No que diz respeito à economia, à corrupção e à manutenção de privilégios, a ditadura brasileira foi tão incompetente quanto parte dos políticos eleitos durante a democracia. Só que no regime democrático, pode-se dizer que determinado político foi incompetente no exercício de seu trabalho. Ai daqueles que escancararam a burrice, a brutalidade e a ignorância dos ditadores latino-americanos.
Há uns três ou quatro anos escrevi — e agora reitero: prefiro os problemas da democracia às soluções da ditadura. É muita desinformação acreditar que uma ditadura ou um político possa ser redentor, salvador. Há também desinformação quando se alega que o avô ou o pai dizem que no período da ditadura o Brasil era melhor. Pode ter sido melhor ou até indiferente para o seu avô ou para o seu pai, mas isso não quer dizer que tenha sido melhor para o país.
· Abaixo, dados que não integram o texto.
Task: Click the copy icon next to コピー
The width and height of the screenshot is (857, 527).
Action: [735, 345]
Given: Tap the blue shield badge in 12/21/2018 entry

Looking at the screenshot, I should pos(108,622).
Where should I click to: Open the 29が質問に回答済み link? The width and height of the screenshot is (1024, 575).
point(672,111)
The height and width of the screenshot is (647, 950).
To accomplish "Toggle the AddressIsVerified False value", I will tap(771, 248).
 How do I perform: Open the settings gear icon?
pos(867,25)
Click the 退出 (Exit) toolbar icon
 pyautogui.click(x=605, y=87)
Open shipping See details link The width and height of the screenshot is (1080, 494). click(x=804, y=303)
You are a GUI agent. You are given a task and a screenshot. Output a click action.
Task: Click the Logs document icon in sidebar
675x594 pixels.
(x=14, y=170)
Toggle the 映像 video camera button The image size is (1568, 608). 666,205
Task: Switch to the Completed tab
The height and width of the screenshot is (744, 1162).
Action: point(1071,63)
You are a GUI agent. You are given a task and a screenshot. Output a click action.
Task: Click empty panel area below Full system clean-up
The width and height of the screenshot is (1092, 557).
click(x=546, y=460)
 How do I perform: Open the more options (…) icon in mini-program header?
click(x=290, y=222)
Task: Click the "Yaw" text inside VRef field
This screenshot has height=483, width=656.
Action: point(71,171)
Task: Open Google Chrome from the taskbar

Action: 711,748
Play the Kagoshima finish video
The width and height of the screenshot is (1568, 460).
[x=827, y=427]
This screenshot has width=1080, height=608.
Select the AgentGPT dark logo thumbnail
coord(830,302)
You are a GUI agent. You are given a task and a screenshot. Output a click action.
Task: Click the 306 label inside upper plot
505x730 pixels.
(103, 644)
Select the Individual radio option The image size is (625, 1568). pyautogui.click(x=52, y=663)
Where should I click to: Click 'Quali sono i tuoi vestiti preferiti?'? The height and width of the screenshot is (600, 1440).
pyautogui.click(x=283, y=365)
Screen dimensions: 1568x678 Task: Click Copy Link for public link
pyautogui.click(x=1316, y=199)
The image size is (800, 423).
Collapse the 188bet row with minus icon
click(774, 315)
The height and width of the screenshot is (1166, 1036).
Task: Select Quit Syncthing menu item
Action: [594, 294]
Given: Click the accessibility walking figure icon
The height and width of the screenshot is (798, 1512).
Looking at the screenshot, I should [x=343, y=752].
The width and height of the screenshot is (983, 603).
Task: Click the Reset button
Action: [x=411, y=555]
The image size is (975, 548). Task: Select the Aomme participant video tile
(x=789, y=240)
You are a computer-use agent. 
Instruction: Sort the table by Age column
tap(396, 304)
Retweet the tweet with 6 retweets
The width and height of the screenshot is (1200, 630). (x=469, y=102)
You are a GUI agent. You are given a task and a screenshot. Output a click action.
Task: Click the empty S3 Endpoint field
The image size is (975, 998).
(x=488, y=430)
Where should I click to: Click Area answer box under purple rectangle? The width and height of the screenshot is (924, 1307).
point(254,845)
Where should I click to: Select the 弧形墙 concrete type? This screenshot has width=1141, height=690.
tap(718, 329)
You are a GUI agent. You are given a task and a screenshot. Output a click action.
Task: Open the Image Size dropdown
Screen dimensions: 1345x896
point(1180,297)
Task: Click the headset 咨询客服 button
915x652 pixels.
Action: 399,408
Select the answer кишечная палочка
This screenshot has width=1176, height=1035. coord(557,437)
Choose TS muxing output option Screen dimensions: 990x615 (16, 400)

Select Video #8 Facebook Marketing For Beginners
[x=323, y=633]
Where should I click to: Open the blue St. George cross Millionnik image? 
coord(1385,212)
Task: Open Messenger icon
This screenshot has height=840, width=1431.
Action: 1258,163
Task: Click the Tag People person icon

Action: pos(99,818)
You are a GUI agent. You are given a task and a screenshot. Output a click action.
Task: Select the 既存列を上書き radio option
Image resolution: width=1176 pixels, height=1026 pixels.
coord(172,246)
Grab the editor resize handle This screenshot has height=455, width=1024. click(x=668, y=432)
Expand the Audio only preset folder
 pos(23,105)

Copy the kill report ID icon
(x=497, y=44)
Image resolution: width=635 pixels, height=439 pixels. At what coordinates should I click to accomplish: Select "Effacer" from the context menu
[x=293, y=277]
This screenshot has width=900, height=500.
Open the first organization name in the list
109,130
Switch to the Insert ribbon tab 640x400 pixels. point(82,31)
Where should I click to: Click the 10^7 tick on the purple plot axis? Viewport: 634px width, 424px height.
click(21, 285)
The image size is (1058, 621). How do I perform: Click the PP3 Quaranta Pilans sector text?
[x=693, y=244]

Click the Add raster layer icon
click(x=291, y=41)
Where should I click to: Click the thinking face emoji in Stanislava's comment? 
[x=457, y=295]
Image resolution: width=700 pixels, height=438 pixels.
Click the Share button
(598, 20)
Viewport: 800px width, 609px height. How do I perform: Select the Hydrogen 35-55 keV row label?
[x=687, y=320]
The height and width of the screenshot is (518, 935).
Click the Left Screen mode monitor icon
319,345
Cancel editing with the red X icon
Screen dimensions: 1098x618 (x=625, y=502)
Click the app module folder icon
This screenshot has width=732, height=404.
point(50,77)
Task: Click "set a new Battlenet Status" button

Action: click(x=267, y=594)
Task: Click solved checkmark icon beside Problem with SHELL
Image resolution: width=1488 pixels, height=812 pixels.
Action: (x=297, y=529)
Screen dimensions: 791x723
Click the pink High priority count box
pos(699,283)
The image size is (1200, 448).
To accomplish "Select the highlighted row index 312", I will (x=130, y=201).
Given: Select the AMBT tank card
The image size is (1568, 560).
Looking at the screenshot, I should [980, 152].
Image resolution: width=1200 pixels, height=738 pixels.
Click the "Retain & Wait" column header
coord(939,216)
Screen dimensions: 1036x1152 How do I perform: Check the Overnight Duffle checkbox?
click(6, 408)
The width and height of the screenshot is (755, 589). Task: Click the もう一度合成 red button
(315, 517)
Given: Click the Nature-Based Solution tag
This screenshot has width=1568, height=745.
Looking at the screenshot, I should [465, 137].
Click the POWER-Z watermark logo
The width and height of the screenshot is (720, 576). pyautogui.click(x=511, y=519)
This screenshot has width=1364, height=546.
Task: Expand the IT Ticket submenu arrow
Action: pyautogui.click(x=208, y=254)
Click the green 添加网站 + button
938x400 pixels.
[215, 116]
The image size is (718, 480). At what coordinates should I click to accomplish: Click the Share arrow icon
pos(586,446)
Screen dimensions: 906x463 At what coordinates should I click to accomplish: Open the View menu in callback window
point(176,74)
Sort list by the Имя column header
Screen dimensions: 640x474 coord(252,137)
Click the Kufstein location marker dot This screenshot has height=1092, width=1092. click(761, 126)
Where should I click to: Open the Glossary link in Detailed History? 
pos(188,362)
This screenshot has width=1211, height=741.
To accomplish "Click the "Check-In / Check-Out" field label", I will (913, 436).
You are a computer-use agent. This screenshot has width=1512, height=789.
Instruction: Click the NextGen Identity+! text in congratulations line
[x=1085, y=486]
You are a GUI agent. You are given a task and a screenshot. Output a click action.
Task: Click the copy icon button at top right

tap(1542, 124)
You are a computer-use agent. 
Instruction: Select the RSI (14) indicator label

Nasci em 1970. Cresci durante o regime militar. Minha família não passou fome, não foi torturada nem exilada nem morta pela ditadura. Todavia, isso não quer dizer que o país estava saudável. Meus pais não sabiam ao certo o que estava acontecendo. Coube a mim, o que é minha obrigação, procurar me informar sobre o Brasil que era divulgado e o Brasil que era escamoteado durante o regime ditatorial no Brasil.
Li recentemente a autobiografia do imprescindível Jô Soares (segundo ele, haverá um segundo volume de suas memórias). Num trecho, ele comenta do medo que sentiu, durante o regime militar, ao ser levado ao Dops para ser interrogado. De acordo com ele, não o torturaram.
O problema é que há pessoas que defendem a ditadura só porque não tiveram entes torturados. O raciocínio é simplista. De minha parte, asseguro que prefiro viver sem medo de ditadores. No mais, há muito machão metido a corajoso por aí que perderia todo esse furor ao ser torturado numa cela fria e fétida. Eu tenho medo de ditadores.